Потрясенная, я отошла от дома. В гостиной, как и в кухне, окна были плотно зашторены. Отказавшись от лобовой атаки, я решила прибегнуть к хитрости — ничего другого не оставалось.
Миссис Хадсон отлично знала, чего ожидать от меня, а потому я как могла усыпляла ее бдительность. Не бродила вокруг ее дома, а позвонила ей из своего, который стоял в нескольких милях. Домохозяйка Холмса была осведомлена о моем образе жизни, она знала, что мне предстоит сесть на поезд вечером в воскресенье, чтобы в понедельник утром не опоздать на лекции; до той поры она будет настороже. Поэтому к кухонному окну я подкралась в ночь с воскресенья на понедельник.
Очень долго мне удавалось различать лишь стук ножа по разделочной доске, скрежет ложки внутри горшка да бряцанье тарелок, которые складывали в раковину. И вдруг около девяти часов вечера миссис Хадсон проговорила:
— Привет, мои дорогие. Как спалось?
— Все время хочется сказать «доброе утро», но я понимаю, что наступает ночь, — последовал ответ, и я от удивления чуть не опрокинула цветочный горшок.
Это был голос заспанного ребенка с легким, но ощутимым немецким акцентом.
«Ну довольно!» — подумала я.
Так и подмывало швырнуть цветочный горшок в окно и самой прыгнуть следом, но я не знала, выдержит ли сердце пожилой женщины такой шок. Вместо этого я обошла дом, убедилась, что своим ключом отпереть замок не смогу, взяла возле сарая длинную садовую лестницу и приставила ее к подоконнику Холмса. Конечно же, окна оказались заперты на ночь, и в отчаянии я воспользовалась камнем. Миссис Хадсон услышала звон стекла, и все же я значительно опередила ее, встретив у самого начала лестницы, и обманным маневром обошла справа.
Кухня пустовала.
Однако засов на дверях был все еще задвинут, следовательно, обладатель немецкого акцента таился где-то здесь. Не обращая внимания на летящие вслед вопли разгневанной шотландки, я быстро произвела осмотр помещения. Миссис Хадсон никогда бы не приготовила столько еды для себя одной. Стол накрыт на три персоны, причем возле одной тарелки маленькая вилка и фарфоровая чашка, разрисованная поросятами в цилиндрах, а кроме того, у раковины я заметила свежие полотенца и две расчески.

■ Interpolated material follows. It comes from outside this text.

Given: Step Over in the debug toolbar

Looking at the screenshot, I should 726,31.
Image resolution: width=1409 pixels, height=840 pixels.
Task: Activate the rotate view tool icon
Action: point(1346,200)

— Велите им выйти, — сказала я.
— Вы же ничего не знаете, Мэри… — Миссис Хадсон глубоко вздохнула.
— Конечно не знаю. Потому что вы все скрываете от меня!
— Ну ладно. Мне следовало предвидеть, что вы не успокоитесь, пока не докопаетесь до сути. Я хотела отправить их… — Она помолчала недолго и повысила голос: — Сара, Луи, выходите!

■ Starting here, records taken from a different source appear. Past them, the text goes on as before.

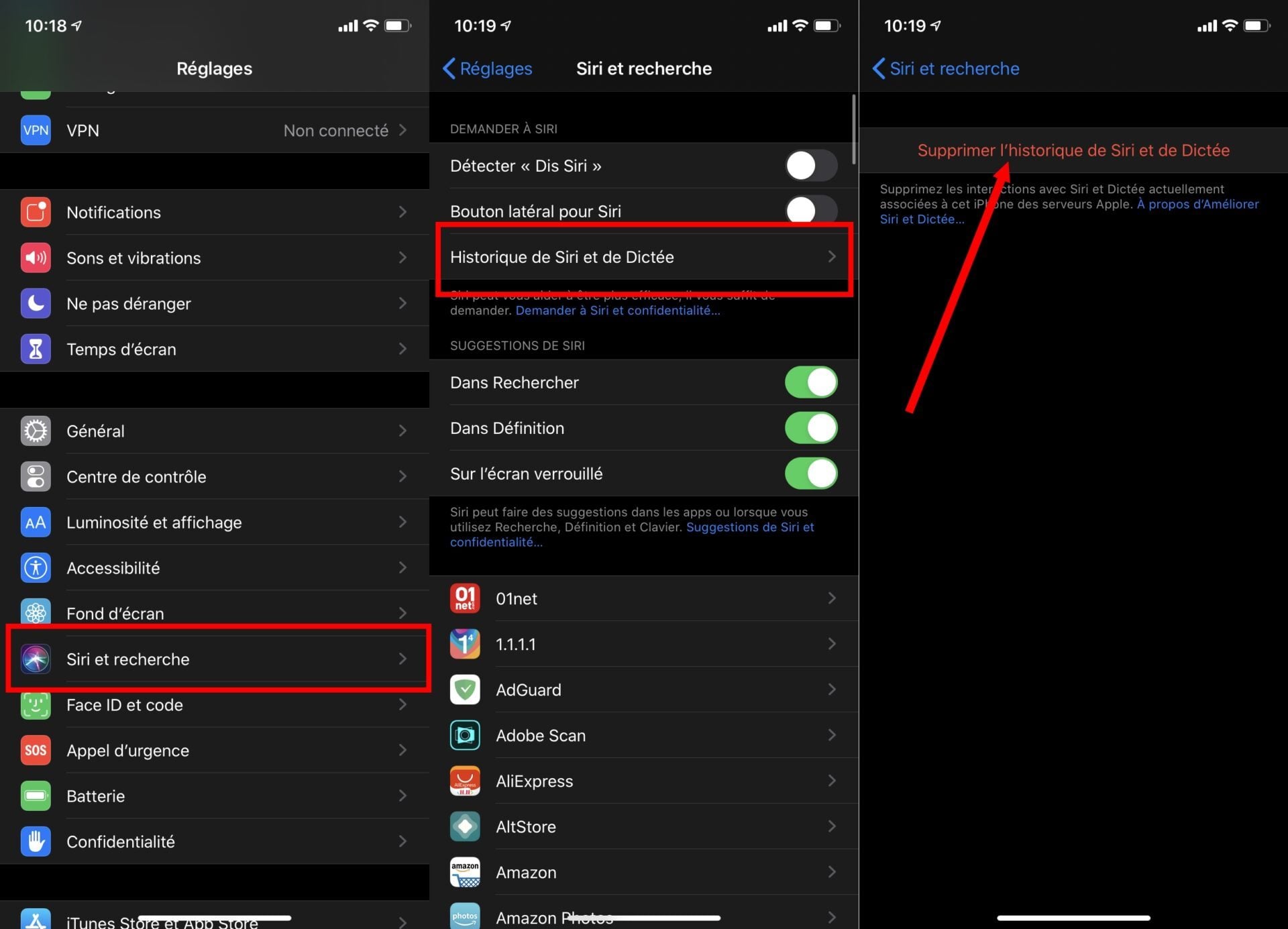Screen dimensions: 1288x929
Task: Tap the Adobe Scan app icon
Action: click(x=465, y=735)
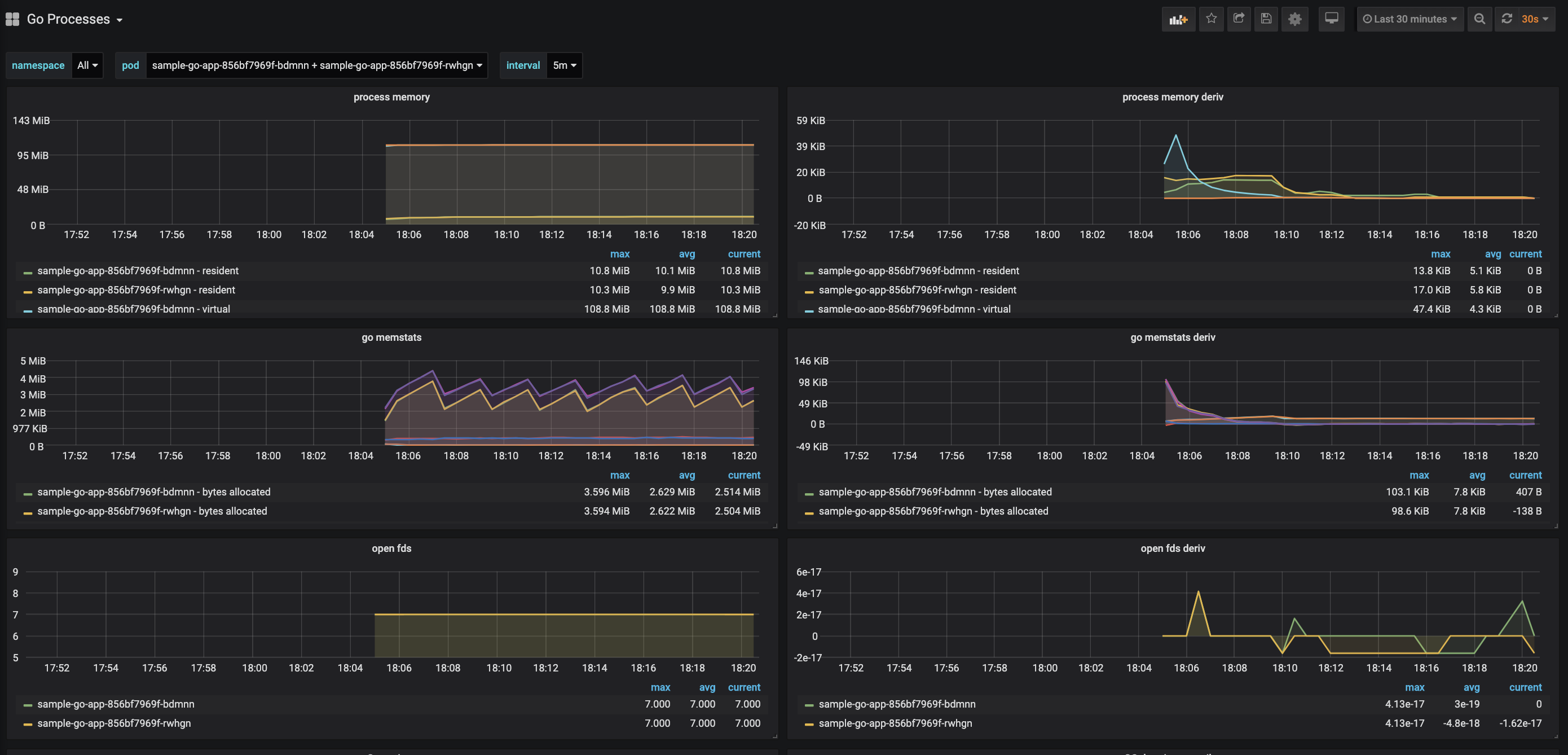Click the Share dashboard icon
Viewport: 1568px width, 755px height.
[1239, 19]
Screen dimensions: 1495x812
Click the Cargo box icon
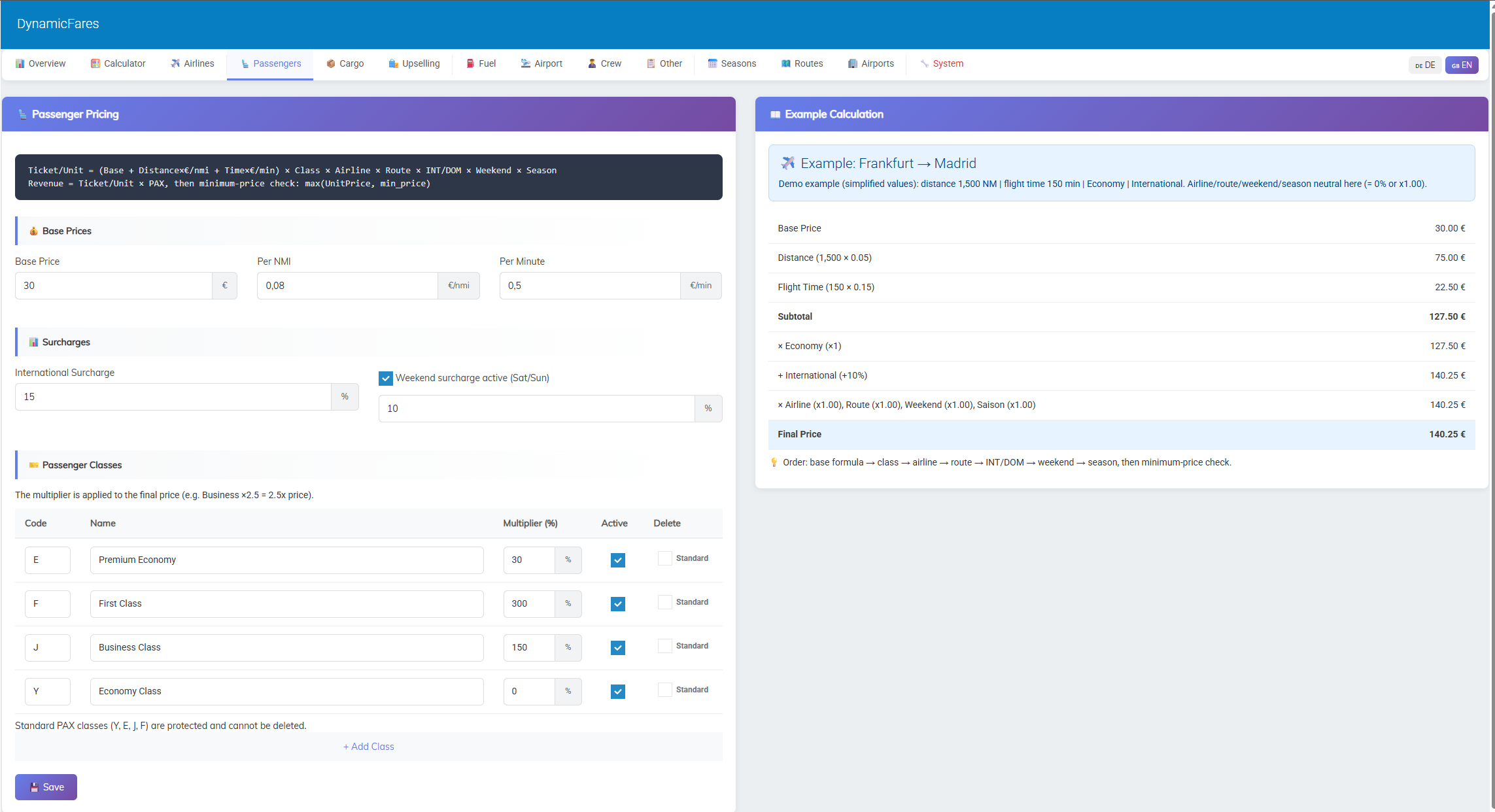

Вопреки моим ожиданиям, дети выбрались не из кладовой, а из крошечного шкафчика в углу.
Они застыли посреди кухни, настороженно поглядывая на меня.
— Сара и Луи Обердорферы, мисс Мэри Рассел, — представила нас миссис Хадсон. — Не волнуйтесь, Мэри — друг. Только очень любопытный друг. — Она фыркнула и повернулась ко мне спиной, чтобы вынуть из буфета еще один столовый прибор.

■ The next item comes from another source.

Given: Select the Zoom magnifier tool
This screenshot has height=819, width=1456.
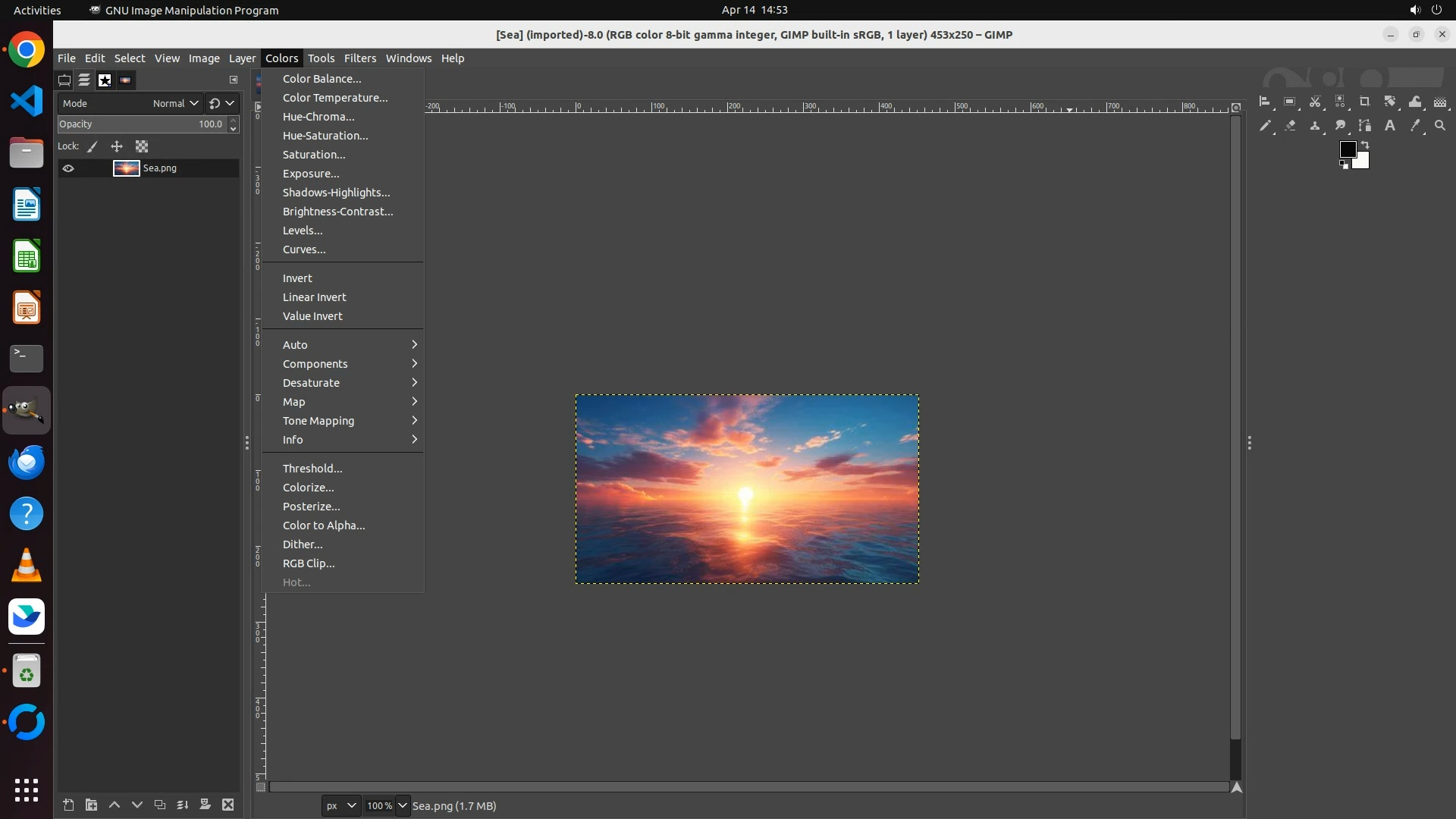Looking at the screenshot, I should (x=1440, y=126).
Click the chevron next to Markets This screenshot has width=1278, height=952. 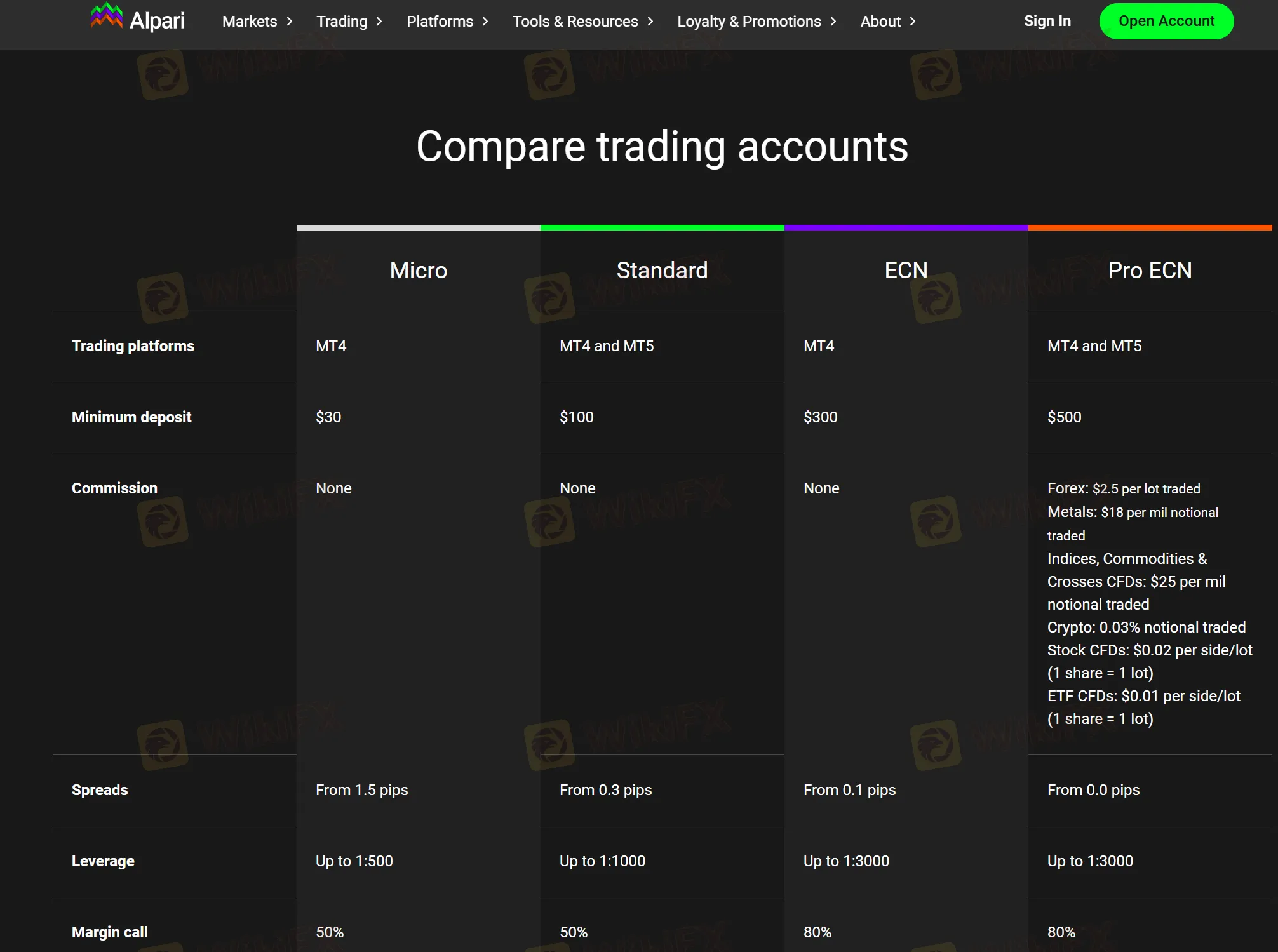point(288,21)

— Обердорферы, — пробормотала я. — Как же они добрались сюда? Холмс привез? Разве вы не знаете, что их разыскивает полиция двух держав?
Двенадцатилетняя Сара взглянула на меня с негодованием. Ее семилетний брат испуганно спрятался за ее спину. Миссис Хадсон со стуком опустила чайник на плиту.
— Это все я. Мистер Холмс не знает, что они здесь.
— Но он же расследует это дело. Как вы могли…
— Только не нужно обвинять меня в предательстве, Мэри Рассел, — прервала она меня, вскинув голову с дрожащими седыми кудрями, и нацелила мне в грудь испачканную овсянкой ложку. — Вы не знаете всего, что знаю я.
Мы стояли друг против друга, разделенные кухонным столом, — крепкая пожилая шотландка-домоправительница и долговязая студентка Оксфорда. Стояли до тех пор, пока я не поняла, что стряпня миссис Хадсон пахнет восхитительно и что для меня, пожалуй, не будет лишним узнать то, что известно ей. Объявив перемирие, мы уселись за стол — преломить хлеб.
Потребовалось немало времени, чтобы выслушать и свести воедино все линии этой истории, рассказанной миссис Хадсон (она призналась, что в отсутствие Холмса позволяла себе днем дремать, зато по ночам терпеливо ждала, когда же неизвестный вор откроет дверь) и Сарой Обердорфер (которая отстраненно поведала, как замышляла побег и готовилась — запасалась картой, теплой одеждой, деньгами на первое время, и только беспокойство промелькнуло в голосе, когда девочка созналась, что вынужденно пошла на мелкое преступление). Кое-что добавил юный Луи. Уж ему-то все казалось великолепной проказой — от путешествия из Лондона в багажном вагоне до скитаний среди холмов в лунном свете. Еще немного времени потребовалось, чтобы нарисовавшаяся картина улеглась в моем разуме.
Ближе к полуночи оба ребенка, привыкшие спать днем и бодрствовать ночью, удобно расположились на ковре перед камином, рисуя картинки.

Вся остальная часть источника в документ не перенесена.